If you click on this link, the [State specific names data](https://www.ssa.gov/oact/babynames/state/namesbystate.zip) will be downloaded as a file called `namesbystate.zip`

In [6]:
names_file = 'namesbystate.zip'
with zipfile.ZipFile(names_file, 'r') as z:
    # Create a list to hold all the DataFrames
    dfs = []
    # Get a list of all the files in the zip file
    files = [file for file in z.namelist() if file.endswith('.TXT')]
    # Loop over each file
    for file in files:
        # Read the CSV file into a DataFrame and append it to the list
        with z.open(file) as f:
            df = pd.read_csv(f)
            df.columns = ['state','sex','year','name','count']
            dfs.append(df)
    # Concatenate all the DataFrames into a single DataFrame
    state_names = pd.concat(dfs, ignore_index=True)

In [22]:
state_names.tail()

Unnamed: 0,state,sex,year,name,count
6407985,WY,M,2022,Lane,5
6407986,WY,M,2022,Michael,5
6407987,WY,M,2022,Nicholas,5
6407988,WY,M,2022,River,5
6407989,WY,M,2022,Silas,5


In [13]:
brandon = state_names[(state_names["name"] == "Brandon") & (state_names["state"] == "UT")]
rachael = state_names[(state_names["name"] == "Rachael") & (state_names["state"] == "UT")]
lucy = state_names[(state_names["name"] == "Lucy") & (state_names["state"] == "UT")]

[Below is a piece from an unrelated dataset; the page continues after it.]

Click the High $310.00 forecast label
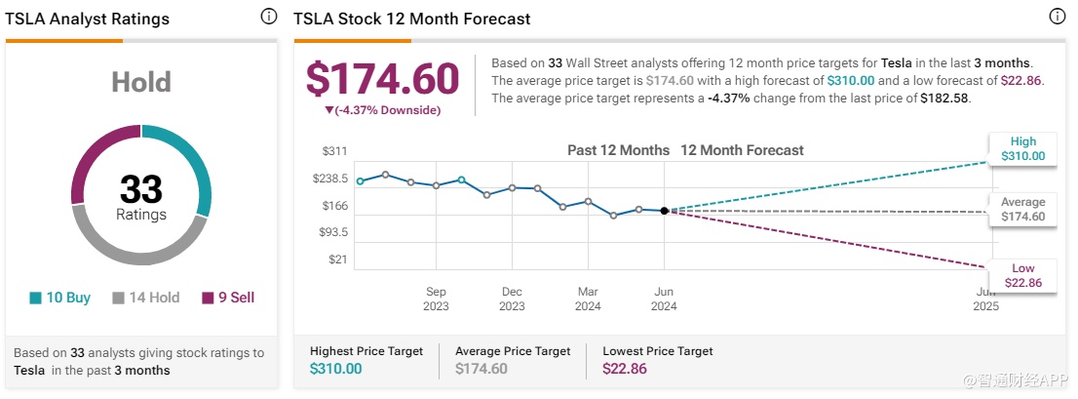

# px.line(brandon, x="year", y="count", color="sex", title="Brandon through the years in UT", hover_data="state")
# px.line(rachael, x="year", y="count", color="sex", title="Rachael through the years in UT", hover_data="state")
px.line(lucy, x="year", y="count", color="sex", title="Lucy through the years in UT", hover_data="state")